I am fitting GAMs in R using the mgcv
R package. I then want to perform posterior predictive checks to compare observed and simulated outcomes. A toy example using the performance
R package:
library(mgcv)
library(performance)
df <- mtcars |>
tibble::as_tibble() |>
dplyr::mutate(carb = as.integer(carb))
model <- mgcv::gam(
carb~s(wt, k=5),
data = df,
family = mgcv::ocat(R=8)
)
plot(check_model(model))
That does not work:
Error in d[, !(names(data) %in% all.varying), drop = FALSE] :
incorrect number of dimensions
I am trying to get something similar to this:
The only issue seems to be that when the performance
calls simulate
, what it gets is not supported. I can obtain simulated outcomes using mgcViz
:
library(ggplot2)
sims <- mgcViz::simulate.gam(model, newdata=df, nsim=10) |> tibble::as_tibble() |>
tidyr::pivot_longer(dplyr::everything())
ggplot(sims, aes(x = value)) +
geom_point(aes(y = after_stat(count)), stat = "count")

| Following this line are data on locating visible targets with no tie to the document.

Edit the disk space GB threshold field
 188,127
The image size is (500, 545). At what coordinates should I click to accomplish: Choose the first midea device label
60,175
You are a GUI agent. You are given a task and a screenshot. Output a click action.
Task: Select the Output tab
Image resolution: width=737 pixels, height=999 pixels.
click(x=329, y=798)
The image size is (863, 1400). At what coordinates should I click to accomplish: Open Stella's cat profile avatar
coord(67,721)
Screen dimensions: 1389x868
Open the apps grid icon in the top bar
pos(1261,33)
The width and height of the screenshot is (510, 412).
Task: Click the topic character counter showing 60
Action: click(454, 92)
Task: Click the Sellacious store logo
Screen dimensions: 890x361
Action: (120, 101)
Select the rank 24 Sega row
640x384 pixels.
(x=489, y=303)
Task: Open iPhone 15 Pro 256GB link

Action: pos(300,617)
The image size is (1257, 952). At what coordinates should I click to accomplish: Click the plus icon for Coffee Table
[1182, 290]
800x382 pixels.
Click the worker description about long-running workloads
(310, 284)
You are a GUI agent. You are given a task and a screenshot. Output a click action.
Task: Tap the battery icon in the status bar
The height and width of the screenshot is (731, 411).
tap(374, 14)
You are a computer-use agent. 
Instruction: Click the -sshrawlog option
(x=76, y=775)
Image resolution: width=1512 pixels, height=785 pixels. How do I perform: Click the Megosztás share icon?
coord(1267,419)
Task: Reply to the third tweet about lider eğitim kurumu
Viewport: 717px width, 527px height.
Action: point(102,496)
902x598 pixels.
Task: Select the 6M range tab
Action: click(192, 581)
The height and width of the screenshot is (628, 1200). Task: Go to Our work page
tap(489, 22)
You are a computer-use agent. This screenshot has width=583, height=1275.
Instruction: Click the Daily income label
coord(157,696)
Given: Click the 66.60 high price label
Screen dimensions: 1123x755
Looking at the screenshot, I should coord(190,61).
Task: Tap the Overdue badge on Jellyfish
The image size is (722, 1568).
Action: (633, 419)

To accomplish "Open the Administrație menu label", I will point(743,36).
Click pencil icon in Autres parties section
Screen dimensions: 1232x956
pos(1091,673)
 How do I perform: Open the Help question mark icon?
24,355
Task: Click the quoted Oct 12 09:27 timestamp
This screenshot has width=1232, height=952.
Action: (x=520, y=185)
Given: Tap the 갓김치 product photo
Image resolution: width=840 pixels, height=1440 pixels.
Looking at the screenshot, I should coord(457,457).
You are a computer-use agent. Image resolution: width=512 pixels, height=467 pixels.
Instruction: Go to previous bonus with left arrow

The problem is that I only obtain one point, not the jitter of points as in the image above. How can I achieve that?
EDIT:
After accepting the answer below, I realised that the results of the proposed solution and those of performance
are not the same.
library(mgcv)
library(performance)
library(patchwork)
df <- mtcars |>
tibble::as_tibble() |>
dplyr::mutate(carb = factor(carb, ordered = T))
model <- MASS::polr(
formula = carb ~ wt,
data = df,
Hess = T,
method = "logistic"
)
sims <- simulate(model, newdata = df, nsim = 100) |>
tibble::as_tibble() |>
tidyr::pivot_longer(dplyr::everything(),
names_to = 'replicate',
values_to = 'carb')
sims_summ <- sims |> dplyr::count(carb, replicate)
p1 <- ggplot(mapping = aes(carb)) +
geom_jitter(
aes(y = n, color = 'Model-predicted data'),
sims_summ,
height = 0,
width = 0.1,
alpha = 0.1
) +
stat_summary(
aes(y = n, color = 'Model-predicted data'),
sims_summ,
geom = 'pointrange',
fun.data = 'mean_cl_boot'
) +
geom_point(aes(color = 'Observed data'),
df,
stat = 'count',
size = 5) +
scale_color_manual(values = c('black', 'firebrick')) +
theme_classic()
p2 <- plot(check_predictions(model, iterations = 100))
p1 + p2
performance
does posterior predictive using check_predictions
. Using:
check_predictions(model)
Gives the much more informative error:
Error: Could not simulate responses. Maybe there is no `simulate()` for objects of class `gam`?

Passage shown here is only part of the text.